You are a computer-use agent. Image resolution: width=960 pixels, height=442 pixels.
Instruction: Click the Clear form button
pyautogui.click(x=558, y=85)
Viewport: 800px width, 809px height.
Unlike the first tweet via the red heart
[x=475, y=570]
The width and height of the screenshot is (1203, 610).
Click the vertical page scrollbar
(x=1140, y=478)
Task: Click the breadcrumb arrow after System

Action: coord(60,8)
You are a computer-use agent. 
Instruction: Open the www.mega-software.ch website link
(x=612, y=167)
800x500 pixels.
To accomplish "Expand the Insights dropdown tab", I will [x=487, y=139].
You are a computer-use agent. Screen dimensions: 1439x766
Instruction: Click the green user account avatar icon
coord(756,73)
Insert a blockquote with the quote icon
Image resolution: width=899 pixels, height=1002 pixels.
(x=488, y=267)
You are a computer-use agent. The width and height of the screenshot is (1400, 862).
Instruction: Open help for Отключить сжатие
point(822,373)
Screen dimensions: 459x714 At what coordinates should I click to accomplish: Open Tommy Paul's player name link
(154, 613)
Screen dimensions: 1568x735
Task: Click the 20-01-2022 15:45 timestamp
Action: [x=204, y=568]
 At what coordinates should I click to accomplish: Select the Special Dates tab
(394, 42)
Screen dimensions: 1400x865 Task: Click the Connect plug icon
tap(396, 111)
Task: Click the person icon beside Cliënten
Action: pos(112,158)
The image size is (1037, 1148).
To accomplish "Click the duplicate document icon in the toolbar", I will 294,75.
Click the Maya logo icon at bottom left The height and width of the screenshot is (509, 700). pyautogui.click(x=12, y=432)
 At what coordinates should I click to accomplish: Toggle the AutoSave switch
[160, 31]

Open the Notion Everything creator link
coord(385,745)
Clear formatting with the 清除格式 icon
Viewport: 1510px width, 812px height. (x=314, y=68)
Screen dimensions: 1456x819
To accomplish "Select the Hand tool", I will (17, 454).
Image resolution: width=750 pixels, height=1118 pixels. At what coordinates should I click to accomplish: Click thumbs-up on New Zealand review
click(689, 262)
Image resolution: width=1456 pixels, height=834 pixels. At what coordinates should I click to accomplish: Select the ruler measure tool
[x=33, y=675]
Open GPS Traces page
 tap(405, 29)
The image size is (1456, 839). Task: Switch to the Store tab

**To do**
Arrange every line of the rows above as a JSON list of strings, one string per line, leaving out blank lines.

**Written answer**
[
  "You are a computer-use agent. Image resolution: width=960 pixels, height=442 pixels.",
  "Instruction: Click the Clear form button",
  "pyautogui.click(x=558, y=85)",
  "Viewport: 800px width, 809px height.",
  "Unlike the first tweet via the red heart",
  "[x=475, y=570]",
  "The width and height of the screenshot is (1203, 610).",
  "Click the vertical page scrollbar",
  "(x=1140, y=478)",
  "Task: Click the breadcrumb arrow after System",
  "Action: coord(60,8)",
  "You are a computer-use agent. ",
  "Instruction: Open the www.mega-software.ch website link",
  "(x=612, y=167)",
  "800x500 pixels.",
  "To accomplish \"Expand the Insights dropdown tab\", I will [x=487, y=139].",
  "You are a computer-use agent. Screen dimensions: 1439x766",
  "Instruction: Click the green user account avatar icon",
  "coord(756,73)",
  "Insert a blockquote with the quote icon",
  "Image resolution: width=899 pixels, height=1002 pixels.",
  "(x=488, y=267)",
  "You are a computer-use agent. The width and height of the screenshot is (1400, 862).",
  "Instruction: Open help for Отключить сжатие",
  "point(822,373)",
  "Screen dimensions: 459x714 At what coordinates should I click to accomplish: Open Tommy Paul's player name link",
  "(154, 613)",
  "Screen dimensions: 1568x735",
  "Task: Click the 20-01-2022 15:45 timestamp",
  "Action: [x=204, y=568]",
  " At what coordinates should I click to accomplish: Select the Special Dates tab",
  "(394, 42)",
  "Screen dimensions: 1400x865 Task: Click the Connect plug icon",
  "tap(396, 111)",
  "Task: Click the person icon beside Cliënten",
  "Action: pos(112,158)",
  "The image size is (1037, 1148).",
  "To accomplish \"Click the duplicate document icon in the toolbar\", I will 294,75.",
  "Click the Maya logo icon at bottom left The height and width of the screenshot is (509, 700). pyautogui.click(x=12, y=432)",
  " At what coordinates should I click to accomplish: Toggle the AutoSave switch",
  "[160, 31]",
  "Open the Notion Everything creator link",
  "coord(385,745)",
  "Clear formatting with the 清除格式 icon",
  "Viewport: 1510px width, 812px height. (x=314, y=68)",
  "Screen dimensions: 1456x819",
  "To accomplish \"Select the Hand tool\", I will (17, 454).",
  "Image resolution: width=750 pixels, height=1118 pixels. At what coordinates should I click to accomplish: Click thumbs-up on New Zealand review",
  "click(689, 262)",
  "Image resolution: width=1456 pixels, height=834 pixels. At what coordinates should I click to accomplish: Select the ruler measure tool",
  "[x=33, y=675]",
  "Open GPS Traces page",
  " tap(405, 29)",
  "The image size is (1456, 839). Task: Switch to the Store tab"
]